> **MATERIAL TO PROCESS**:

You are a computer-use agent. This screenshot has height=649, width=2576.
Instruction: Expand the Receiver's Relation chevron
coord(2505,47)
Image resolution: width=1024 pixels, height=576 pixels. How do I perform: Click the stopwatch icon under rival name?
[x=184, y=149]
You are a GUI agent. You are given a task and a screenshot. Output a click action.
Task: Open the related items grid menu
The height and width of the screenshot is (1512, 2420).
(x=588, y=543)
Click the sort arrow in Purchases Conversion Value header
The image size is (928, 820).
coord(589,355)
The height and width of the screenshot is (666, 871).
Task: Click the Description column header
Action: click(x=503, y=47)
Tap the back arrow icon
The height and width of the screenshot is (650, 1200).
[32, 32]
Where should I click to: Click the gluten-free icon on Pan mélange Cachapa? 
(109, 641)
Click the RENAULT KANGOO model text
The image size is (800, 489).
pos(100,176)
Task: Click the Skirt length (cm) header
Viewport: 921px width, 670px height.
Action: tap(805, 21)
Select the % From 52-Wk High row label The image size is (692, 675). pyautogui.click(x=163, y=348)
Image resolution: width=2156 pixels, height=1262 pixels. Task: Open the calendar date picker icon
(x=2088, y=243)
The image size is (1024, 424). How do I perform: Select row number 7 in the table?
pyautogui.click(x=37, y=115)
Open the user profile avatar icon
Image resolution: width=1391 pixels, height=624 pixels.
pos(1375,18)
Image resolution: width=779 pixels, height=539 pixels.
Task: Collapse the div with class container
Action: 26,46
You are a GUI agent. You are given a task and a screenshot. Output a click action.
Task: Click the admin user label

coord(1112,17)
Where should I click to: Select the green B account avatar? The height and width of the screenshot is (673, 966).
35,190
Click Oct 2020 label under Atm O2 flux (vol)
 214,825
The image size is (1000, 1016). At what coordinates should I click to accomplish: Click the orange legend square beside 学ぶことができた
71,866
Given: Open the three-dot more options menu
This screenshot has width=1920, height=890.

> **STATED TASK**: Copy the material above, switching "stopwatch" to "timer" and leaving everything else unchanged.

> **CORRECT ANSWER**:
You are a computer-use agent. This screenshot has height=649, width=2576.
Instruction: Expand the Receiver's Relation chevron
coord(2505,47)
Image resolution: width=1024 pixels, height=576 pixels. How do I perform: Click the timer icon under rival name?
[x=184, y=149]
You are a GUI agent. You are given a task and a screenshot. Output a click action.
Task: Open the related items grid menu
The height and width of the screenshot is (1512, 2420).
(x=588, y=543)
Click the sort arrow in Purchases Conversion Value header
The image size is (928, 820).
coord(589,355)
The height and width of the screenshot is (666, 871).
Task: Click the Description column header
Action: click(x=503, y=47)
Tap the back arrow icon
The height and width of the screenshot is (650, 1200).
[32, 32]
Where should I click to: Click the gluten-free icon on Pan mélange Cachapa? 
(109, 641)
Click the RENAULT KANGOO model text
The image size is (800, 489).
pos(100,176)
Task: Click the Skirt length (cm) header
Viewport: 921px width, 670px height.
Action: tap(805, 21)
Select the % From 52-Wk High row label The image size is (692, 675). pyautogui.click(x=163, y=348)
Image resolution: width=2156 pixels, height=1262 pixels. Task: Open the calendar date picker icon
(x=2088, y=243)
The image size is (1024, 424). How do I perform: Select row number 7 in the table?
pyautogui.click(x=37, y=115)
Open the user profile avatar icon
Image resolution: width=1391 pixels, height=624 pixels.
pos(1375,18)
Image resolution: width=779 pixels, height=539 pixels.
Task: Collapse the div with class container
Action: 26,46
You are a GUI agent. You are given a task and a screenshot. Output a click action.
Task: Click the admin user label

coord(1112,17)
Where should I click to: Select the green B account avatar? The height and width of the screenshot is (673, 966).
35,190
Click Oct 2020 label under Atm O2 flux (vol)
 214,825
The image size is (1000, 1016). At what coordinates should I click to accomplish: Click the orange legend square beside 学ぶことができた
71,866
Given: Open the three-dot more options menu
This screenshot has width=1920, height=890.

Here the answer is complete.